The term investment volatility is generally used to refer to how much the price of an asset varies between periods.  The typical period is normally a day, but it can also be weeks (weekly volatility) or months (monthly volatility).

There are several ways to measure volatility.  One such way in the case of a stock is to refer to its beta.  The beta measures how much the stock moves on a typical day when compared to the overall stock market.  We usually use a proxy to measure the market, in the form of an index such as the S&P 500 index or the Dow Jones Industrial average.

For example, let’s say our stock is called Volatile Inc. and it has a beta of 2.5.  This means that on a typical day, when the market goes up by 1%,  Volatile Inc. will go up by 2.5%.  But this works both ways:  on a 1% down day in the market, Volatile Inc. will typically lose 2.5%.  In other words, this is a risky stock and so we say it is volatile.

Relative Investment Volatility

Although a useful measure, beta is only a relative measure.  It tells us by how much more (or less) our stock will typically move compared to the market average.  Other than as a relative measure when compared to a stock market index, beta doesn’t tell us much about the risk that we may undertake by purchasing that stock.

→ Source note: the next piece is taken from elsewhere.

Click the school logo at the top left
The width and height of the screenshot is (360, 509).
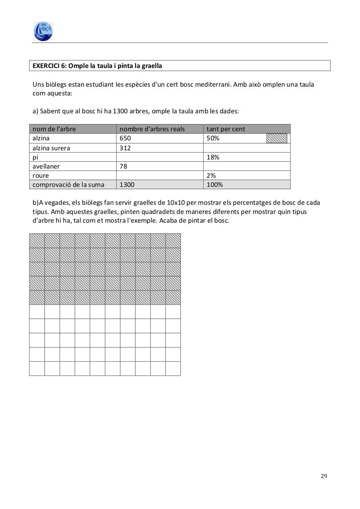coord(43,31)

Here’s a case in point:  during the 2008 financial crisis, the S&P 500 index had a maximum drawdown exceeding 50% – meaning that it lost over 50% of its value.  Now that’s what I call risk!  Of course, a stock with a beta of 2.0 would have lost twice as much, roughly equivalent to a drawdown of 75% (not a fun ride).  So a high beta does tell us we are taking on more risk than the market, but it doesn’t tell us much about how much money we may actually lose!

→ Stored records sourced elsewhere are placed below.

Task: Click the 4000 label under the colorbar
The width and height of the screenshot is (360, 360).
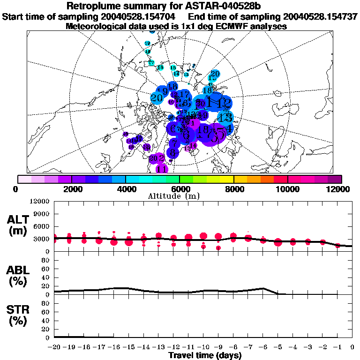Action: click(x=126, y=189)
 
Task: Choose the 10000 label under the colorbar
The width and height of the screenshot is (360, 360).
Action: click(x=287, y=189)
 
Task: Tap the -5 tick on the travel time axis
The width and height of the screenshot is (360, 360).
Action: click(x=278, y=347)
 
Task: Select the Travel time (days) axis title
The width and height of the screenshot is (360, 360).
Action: click(x=205, y=355)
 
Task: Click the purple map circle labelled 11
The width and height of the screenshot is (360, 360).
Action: click(x=162, y=169)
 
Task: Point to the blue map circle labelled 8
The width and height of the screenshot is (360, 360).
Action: click(x=173, y=153)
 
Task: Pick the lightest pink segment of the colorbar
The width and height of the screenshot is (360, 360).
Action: click(x=24, y=179)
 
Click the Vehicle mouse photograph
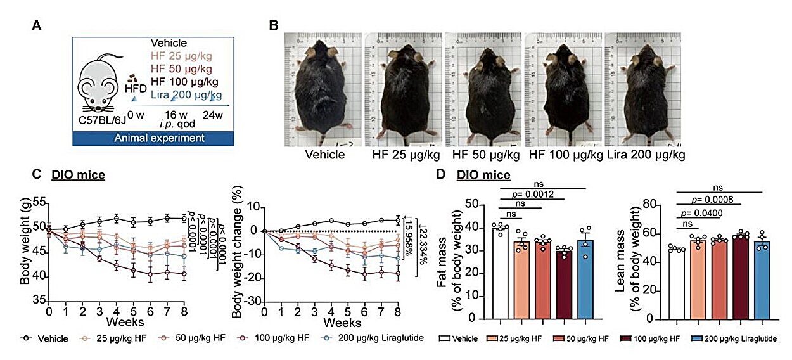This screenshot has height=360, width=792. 323,89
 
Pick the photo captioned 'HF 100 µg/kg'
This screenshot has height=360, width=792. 563,89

There are other and more useful ways to express investment volatility, using more absolute terms.  Wikipedia has a page describing investment volatility from a mathematical perspective, including details on the standard deviation.  I have written a separate post on standard deviation, where I provide some details while keeping the math to a minimum so it’s easier to understand.  The standard deviation is a very useful and important way to measure investment volatility because unlike beta, it provides a more absolute measure of risk.

Backtesting Strategies & Overfitting

Strategy backtesting is often used to test an investment strategy from historical stock or ETF information (usually price).  The belief is that if a strategy performed well in the past, then it should continue to perform well in the future.